Example 5: Polynomial division in Lambda editor

Image 3: polynomial division in Lambda editor according to the proposal of Prof. del Camp

Let’s mention Cristian Bernareggi’s article called "Non-sequential Mathematical Notations in the LAMBDA System", in which he also deals with the adaptation of polynomial division. His proposal is nearly the same as that of Prof. del Campo. The only difference can be recognised in the manner of writing polynomials. Bernareggi uses coefficients only for the divident and the polynomials $f_1, f_2, \dots, f_n, f_{ n + 1}$ , which are located one below the other. The divisor and the terms of the quotient are placed as whole expressions, not only represented by coefficients.
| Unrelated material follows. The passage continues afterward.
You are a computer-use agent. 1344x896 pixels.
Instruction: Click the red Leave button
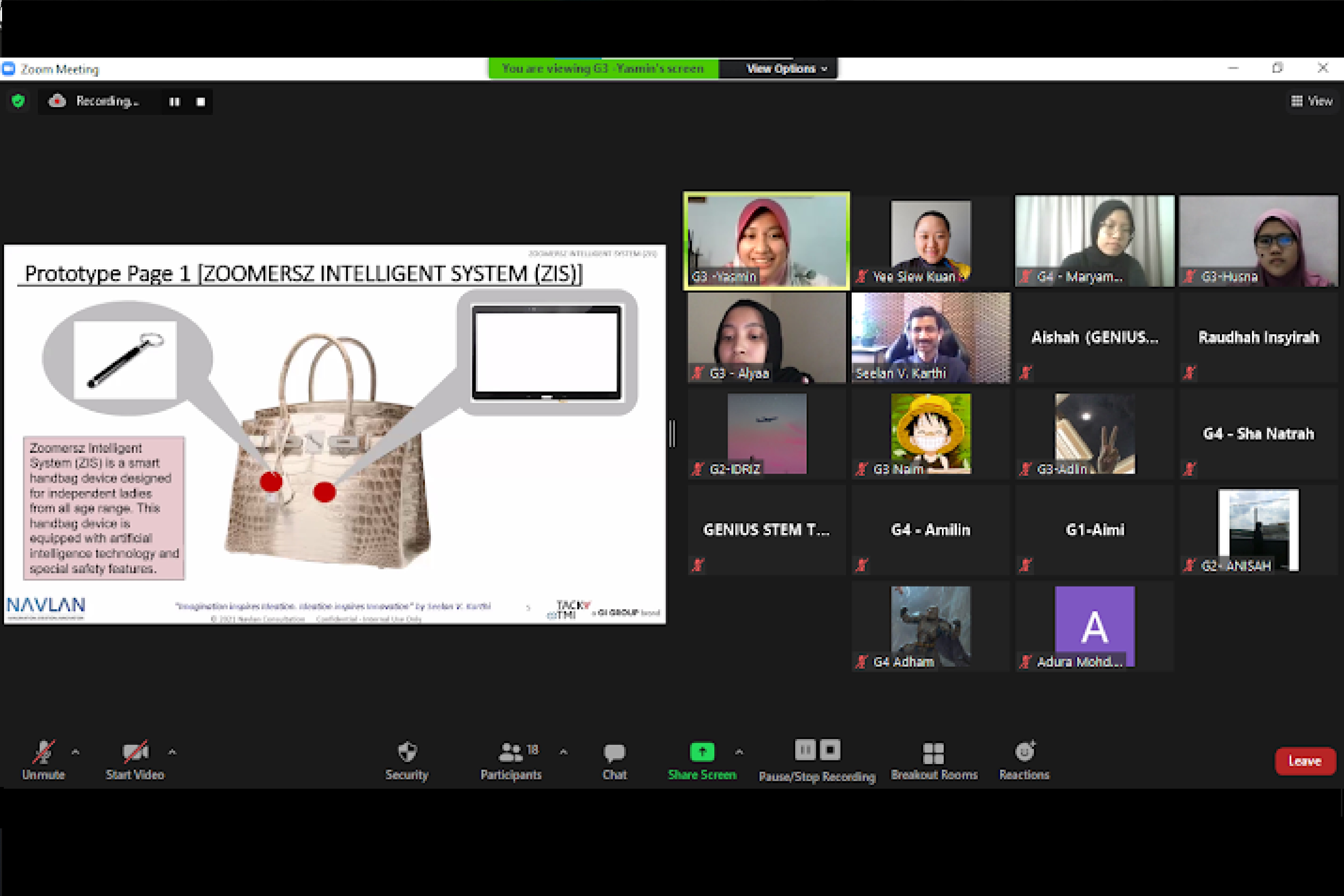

The participants of the workshop evaluated the third method as the most convenient. There is no question of the optimal access to objects we work with during the procedure. In every step of the computation we perform a certain mathematical operation with two polynomials and insert its result into a given position. Therefore it is good to have them as close as possible. At first, the blind student creates an empty line for inserting the result of the operation. Then he moves between two input polynomials by pressing only one key. He performs the operation very easily without occupying his memory too much and then saves the result above or below two actually processed polynomials. This approach also provides an easy access to objects which we will process in the following steps of the computation. The final inscription of the computation is not immediately understandable to the supervisor because it does not respect the original arrangement of objects we work with during the standard procedure of the algorithm. But if the student is consistent in writing all the polynomials including their names in front, then a short explanation at the beginning of the computation should be sufficient.
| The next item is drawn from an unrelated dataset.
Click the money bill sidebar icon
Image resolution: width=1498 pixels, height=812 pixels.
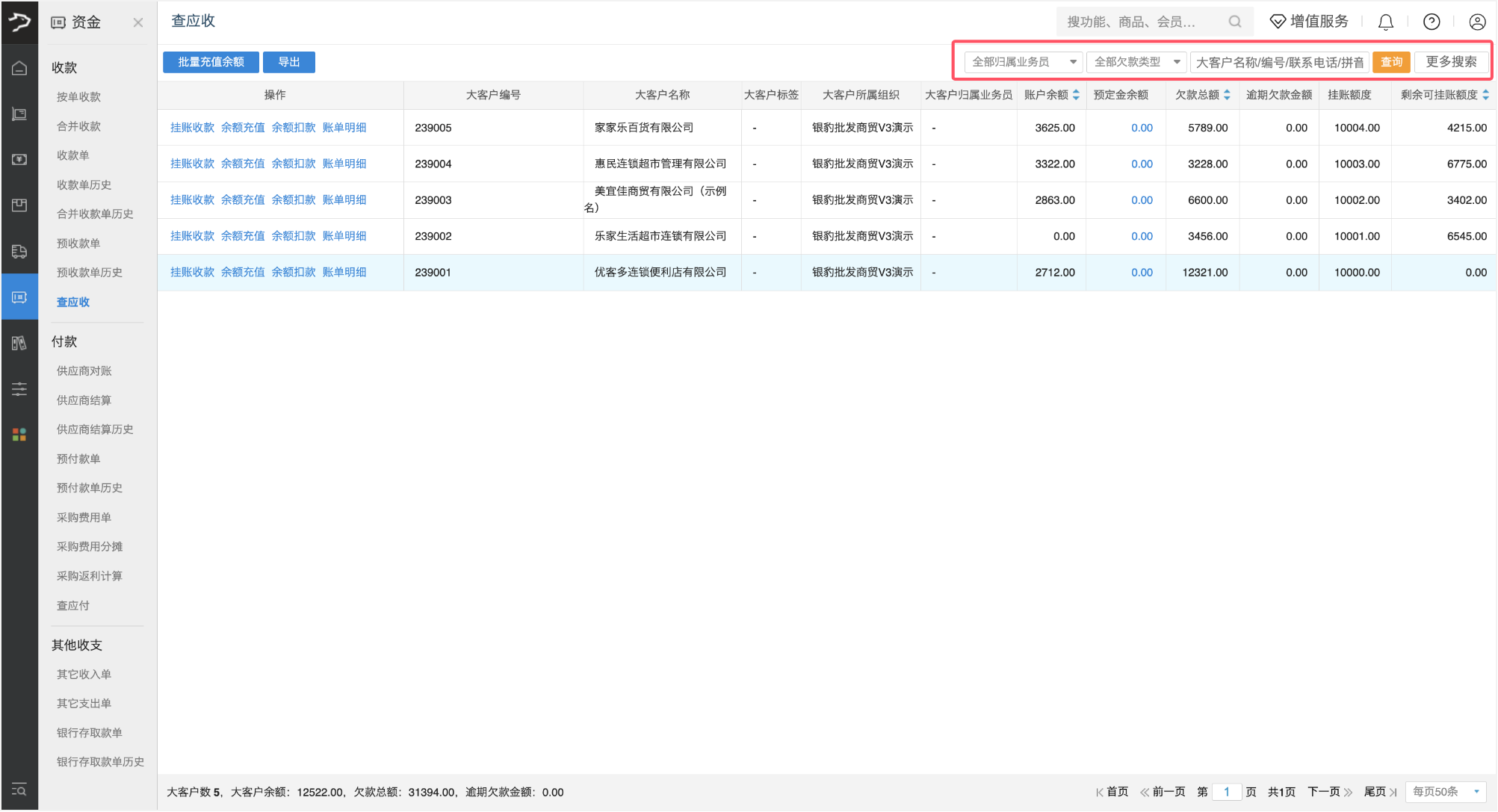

Finally the forth method offers the same advantage as the third one, that is the easy access to polynomials we actually work with. It is not very useful when the blind student wants to present the inscription of his/her computation to the supervisor. All the polynomials are divided into three files (or sheets), therefore the teacher evaluating the work of the blind student has to continuously switch between them, which is not comfortable for any sighted person. For this reason, the student should help his teacher and put the content of these three files (or sheets) into a single document after the whole computation has been done.